Record excerpts
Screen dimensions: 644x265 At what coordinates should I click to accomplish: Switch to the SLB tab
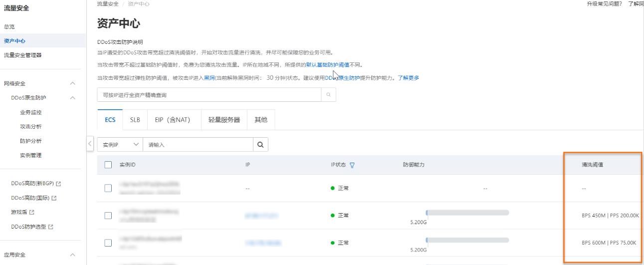135,120
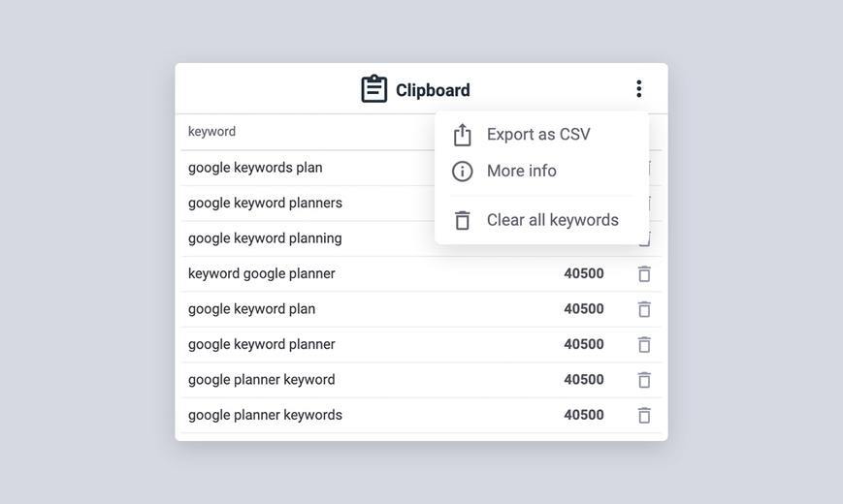Click 40500 volume for 'google planner keywords'
The image size is (843, 504).
point(584,415)
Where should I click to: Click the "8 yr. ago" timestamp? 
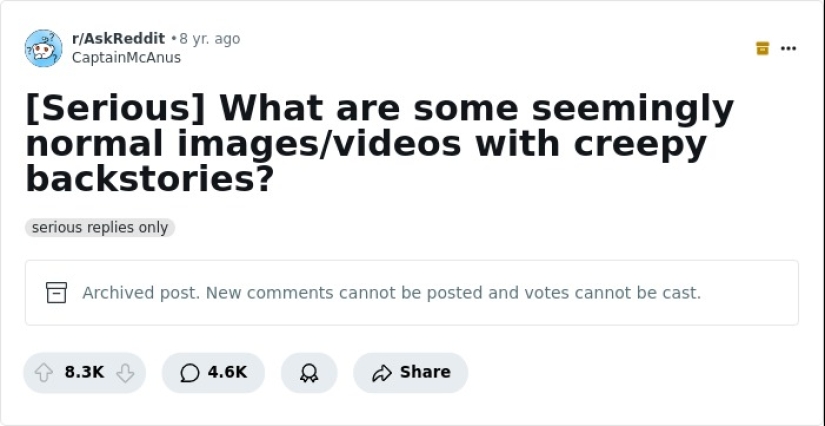pos(210,39)
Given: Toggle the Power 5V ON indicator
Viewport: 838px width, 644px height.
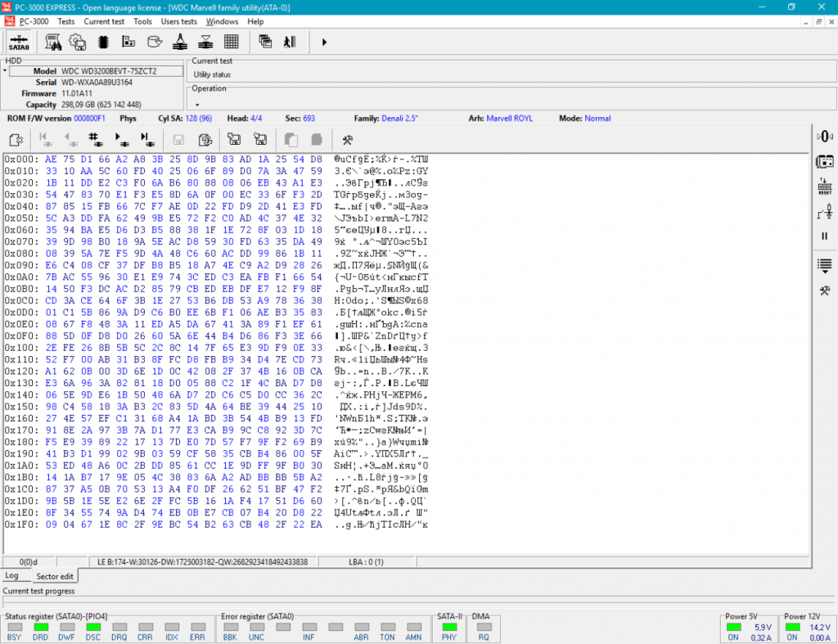Looking at the screenshot, I should tap(732, 627).
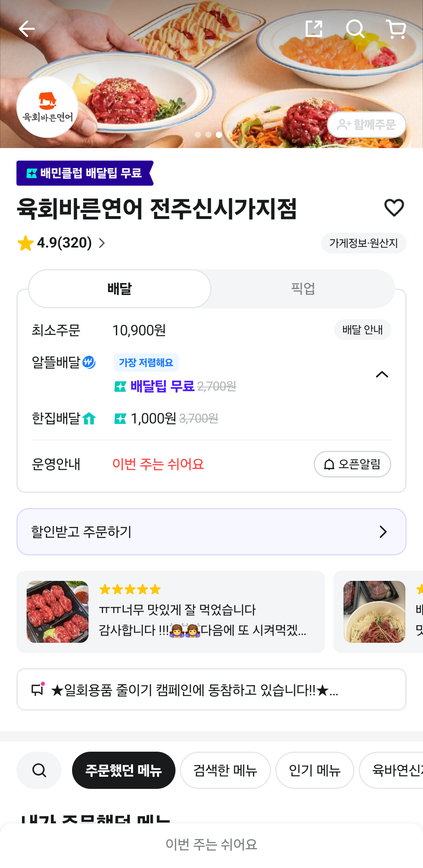Enable the 오픈알림 notification
423x868 pixels.
pos(352,464)
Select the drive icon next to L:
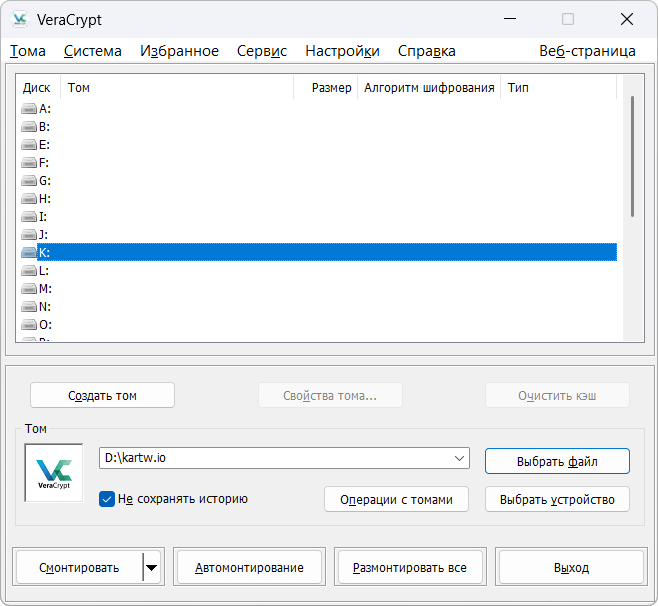658x606 pixels. pos(29,271)
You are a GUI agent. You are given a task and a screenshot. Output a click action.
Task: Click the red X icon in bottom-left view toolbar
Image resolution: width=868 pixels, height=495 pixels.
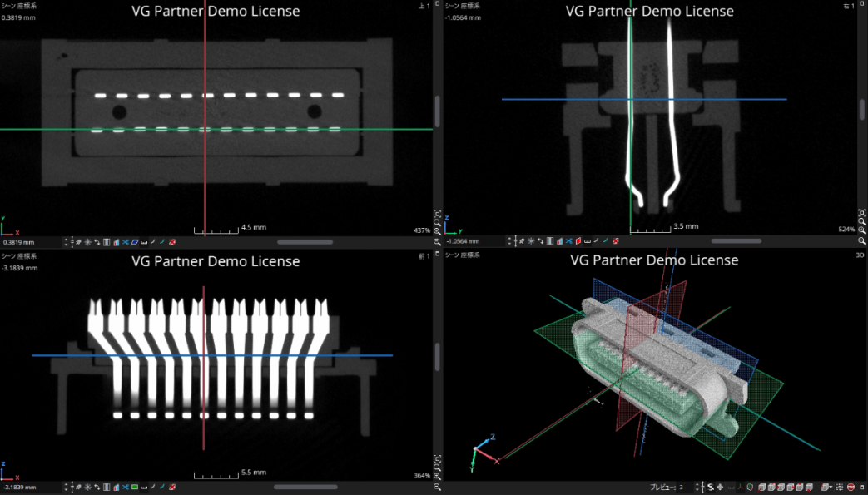[x=172, y=486]
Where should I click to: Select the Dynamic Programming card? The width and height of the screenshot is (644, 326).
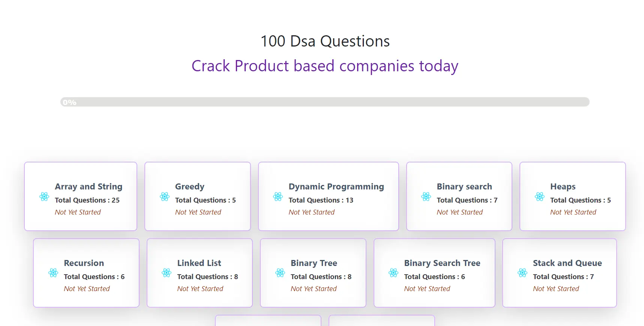[x=328, y=196]
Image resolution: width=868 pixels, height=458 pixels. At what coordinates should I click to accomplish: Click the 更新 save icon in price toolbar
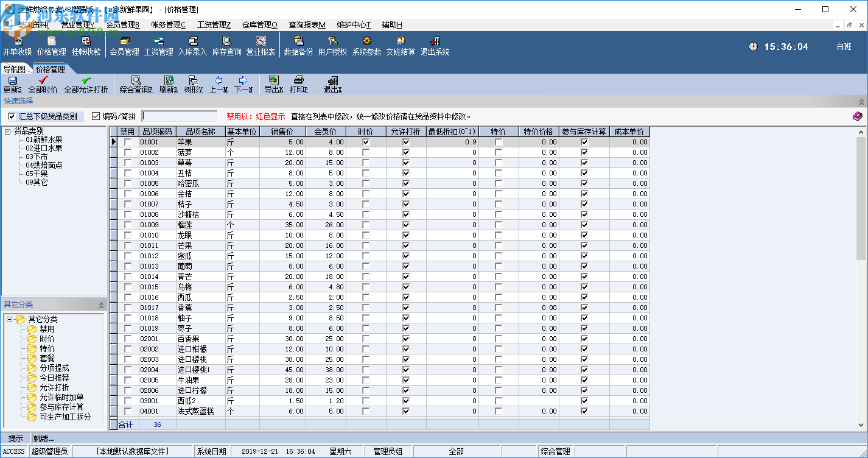click(13, 85)
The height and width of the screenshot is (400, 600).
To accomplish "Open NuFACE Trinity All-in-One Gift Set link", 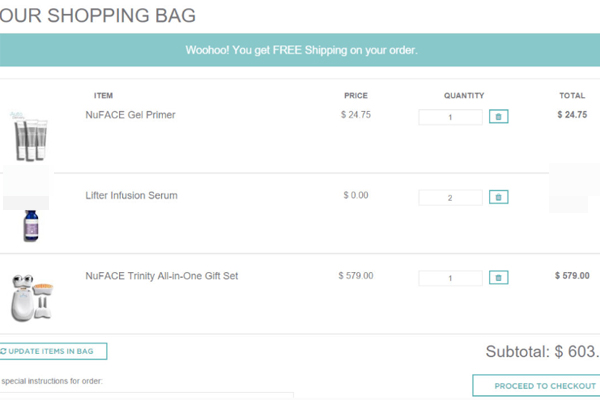I will 161,275.
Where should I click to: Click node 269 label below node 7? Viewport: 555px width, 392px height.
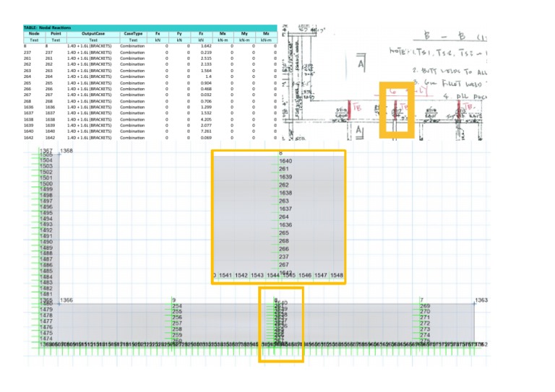point(425,306)
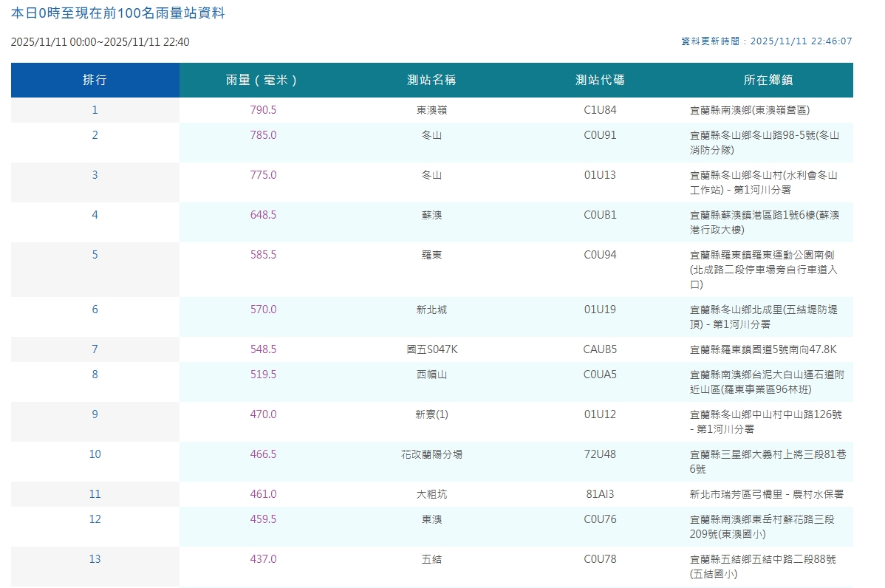
Task: Select station code 01U19
Action: click(x=600, y=310)
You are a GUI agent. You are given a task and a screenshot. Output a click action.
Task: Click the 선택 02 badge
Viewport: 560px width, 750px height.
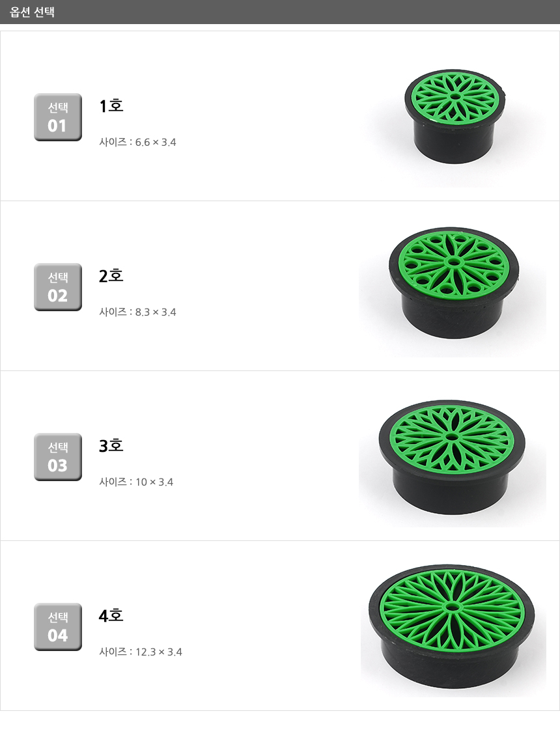[x=58, y=287]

Directions for this task
Repeat, with no pictures, each line from the beginning of the data through the line containing "Given: Toggle the Power 5V ON indicator", inclusive.

Solution to this exercise
Screen dimensions: 644x265 At what coordinates should I click to accomplish: Switch to the SLB tab
135,120
Click 40500 volume for 'google planner keywords'
The image size is (843, 504).
point(584,415)
Where should I click to: Click the "8 yr. ago" timestamp? 
pos(210,39)
Given: Toggle the Power 5V ON indicator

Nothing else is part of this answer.